Doğru lokasyonu bulmanın ilk adımı, binayı değil, müşteriyi tanımaktan geçer. “Müşterim kim?” sorusuna vereceğiniz cevap, sizi haritada doğru noktaya götürecek pusuladır. Eğer lüks tüketim ürünleri satıyorsanız, alım gücünün yüksek olduğu, sosyo-ekonomik statüsü üst seviyede olan semtleri tercih etmelisiniz. Buna karşılık, öğrencilere yönelik uygun fiyatlı bir kafe açacaksanız, üniversite kampüslerine yakın veya genç nüfusun yoğun olduğu bölgeler sizin için altın değerindedir.

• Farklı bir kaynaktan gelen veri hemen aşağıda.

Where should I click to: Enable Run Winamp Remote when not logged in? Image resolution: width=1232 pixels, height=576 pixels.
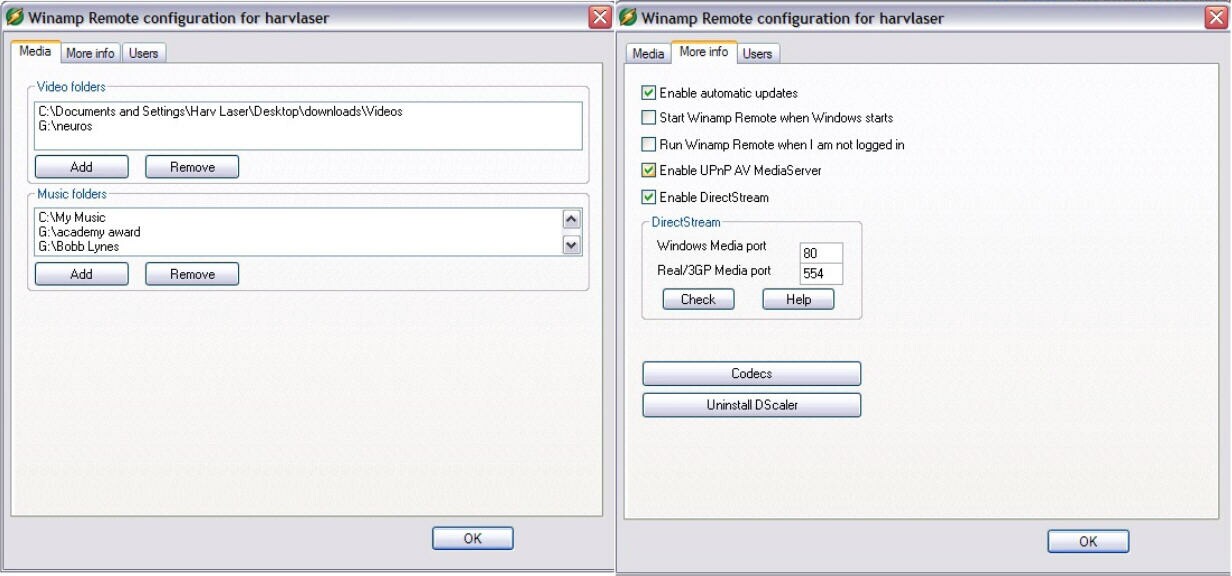coord(649,144)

Remax Extra olarak bizler, bölge analizlerini yaparken sadece bugünü değil, geleceği de öngörmeye çalışırız. Bir bölgedeki nüfus yoğunluğu, yaş ortalaması, hane halkı gelir düzeyi gibi veriler, o dükkanın cirosunu belirleyecek temel parametrelerdir. Hedef kitlenizin yaşamadığı veya uğramadığı bir yerde iş kurmak, akıntıya karşı kürek çekmek gibidir; çok yorulursunuz ama yol alamazsınız.
Bir işyerinin ne kadar güzel dekore edildiğinin, eğer müşteriler onu bulamıyorsa hiçbir önemi yoktur. Özellikle perakende sektöründe “ayak trafiği” dediğimiz, dükkanın önünden geçen potansiyel müşteri sayısı hayati önem taşır. Ana cadde üzerinde olmak genellikle avantajlıdır, ancak her zaman gerekli olmayabilir. Burada önemli olan, tabelanızın görünürlüğü, vitrininizin dikkat çekiciliği ve dükkanın girişinin davetkar olmasıdır.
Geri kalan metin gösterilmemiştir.